Worthington's greatest fear, Chapulis said, is that those companies won't expand unless the city does — or at least they won't expand their businesses in Minnesota.

No place like home

For workers caught in the housing crunch, the cost is measured in time away from family and money spent on long commutes.

When John Landgaard accepted the post of superintendent of Worthington School District 518, he had so much trouble finding a home to rent, he ended up couch surfing with friends while his family stayed behind in their old community. Eventually, he bought a house and his family was able to reunite. Now he watches new hires face the same struggle. Some start the day with an hourlong drive from Iowa or South Dakota.

Jason Runia, who grew up near Worthington, wanted to live and work there as well. Only one of those goals was easy.

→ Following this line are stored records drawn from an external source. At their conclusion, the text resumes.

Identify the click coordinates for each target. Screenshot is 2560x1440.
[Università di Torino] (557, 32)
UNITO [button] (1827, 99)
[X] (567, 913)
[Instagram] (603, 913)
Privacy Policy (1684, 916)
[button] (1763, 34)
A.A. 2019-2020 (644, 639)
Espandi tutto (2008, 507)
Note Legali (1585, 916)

"The few [apartments] that were available had waiting lists that were miles long," said Runia, who works at Ideas Computers. And most were low-income subsidized housing that Runia didn't qualify for, even as a recent college graduate with student loans.

He ended up living with his dad in nearby Sibley until one of his co-workers bought a house and rented the upper story to him for $600 a month.

At the JBS plant, Lemlem Walu shares the ride in a crowded van with her mother, Tokko Fagi. Back in Sioux Falls, Walu's husband and two children, 8 and 1, are waiting. Fagi's two youngest children are in high school. She sees them only on Sunday, her day off.

"I was thinking of my kids. I don't want to leave them," she said, waiting for the start of her shift with a yellow hard hat on her knee. Down the hall are bulletin boards where real estate agents pass along any available listings to share with the 2,200 workers at the plant. She's searched, with no luck. The family of four doesn't need much, she said. "Two bedrooms is enough for us. Any place."

Her mother is also ready to trade in the long commute from South Dakota.

"I'm tired," she said as her daughter translated. "I work here 9, 10 hours. I don't get to rest, you know? I don't sleep enough. We send the kids to school [and only see them] on the weekend. … It's too hard."